The firm's data showed that there is considerable yield pickup with the single issuer/asset deals in various average life buckets.

Although single issuer/asset deals do not provide property-type and issuer diversification, FTN analysts said they are comparatively easy to understand and analyze. They are also conservatively underwritten usually with low LTV ratios that are hard to match. These low LTV ratios make it more probable that the borrower can refinance at maturity thus lessening and also mean lower default risk.

With spreads on new-issue CMBS conduit bonds tightening because of the extremely high demand, some buyers are looking for higher-yielding alternatives, specifically in the current scenario given the extended low interest rates, FTN analysts said. Single issuer/ asset CMBS can be a good alternative for buyers wanting to pick up some extra yield without having to move down the capital structure to lower levels of credit enhancement.

Analysts said that there is a tradeoff for buyers.
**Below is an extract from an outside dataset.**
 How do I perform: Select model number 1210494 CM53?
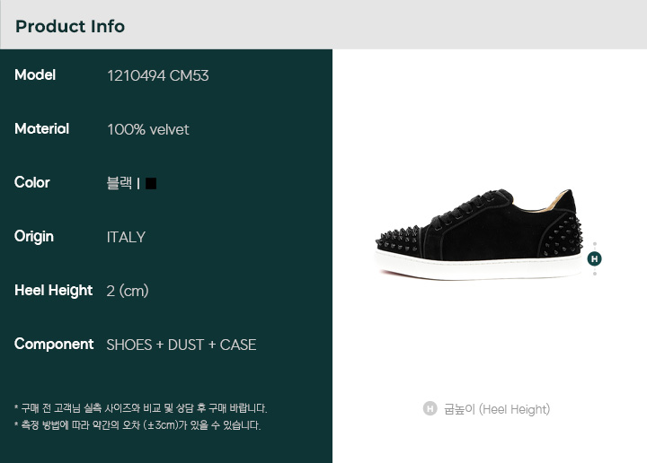pyautogui.click(x=157, y=75)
FTN said that single issuer/asset deals do not benefit from the property-type and issuer diversification provided by conduit CMBS and they are also somewhat less liquid. But, the single issuer/asset deals usually have much more conservative underwriting versus conduit CMBS. Data FTN presented showed that the single issuer/asset deals have  much less LTV ratios and higher DSCRs and debt yields versus 2012-vintage conduit transactions. 

FTN analysts also singled out some recent deals in their report to illustrate their points.
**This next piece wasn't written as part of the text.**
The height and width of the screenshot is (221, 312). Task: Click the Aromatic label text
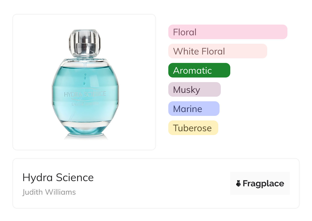pos(192,71)
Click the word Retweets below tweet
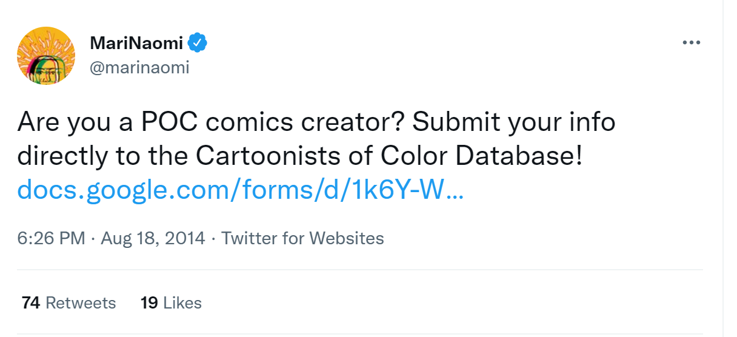 click(81, 302)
The firm cited JPMCC 2012-WLDN, which is a $270 million single-asset deal backed by the Walden Galleria mall that is close to Buffalo, NY. The mall was appraised at $600 million in April 2012, which meant very low leverage. The loan had an LTV ratio of only 45% and had an occupancy rate of 87% at securitization. The main tenants at securitization were JCPenney, Dick’s Sporting Goods, and Regal Cinemas, analysts reported. JCPenney’s lease expires in two years while Dick’s and Regal Cinema have leases that extend beyond the loan's ten-year term. The prepayment protection comprises two years from origination of lockout as well as a yield maintenance provision that is still in effect until four months before the balloon date. 

The firm also cited the GSMS 2012-SHOP deal, which is a $625 million transaction backed by two retail and entertainment centers, The Grand Canal Shoppes at the Venetian, which was 73% of the appraised value, and The Shoppes at the Palazzo, which was 27% of the appraised value. These properties are both within the respective resort hotel-casinos on the Las Vegas Strip. The properties were appraised at $1.275 billion in May 2012 resulting once again in very low leverage or an LTV ratio of 49% and had a combined occupancy rate of 93%. The prepayment protection comprises lockout that remains in effect until three months before the seven-year final balloon maturity date. The A tranche has a credit enhancement level of 23.52%.

The last deal analysts looked at was BMLDB 2012-OSI. This is a $325 million deal backed by 261 restaurant properties, mostly Outback Steakhouse (199 properties) and Carrabba’s Italian Grill (47 properties.) According to FTN, the properties were appraised at a combined $650 million at origination resulting in an LTV ratio of 50%. The prepayment protection for the fixed-rate component of this transaction comprises lockout that remains in effect until three months before the five-year balloon maturity date.

While this offering does not offer property type or issuer diversification, it does feature geographic diversification via properties in 34 states. Florida  with 18% and Texas with 14% of the deal balance are best represented, analysts said.The A2FX tranche has 28.4%a credit enhancement level.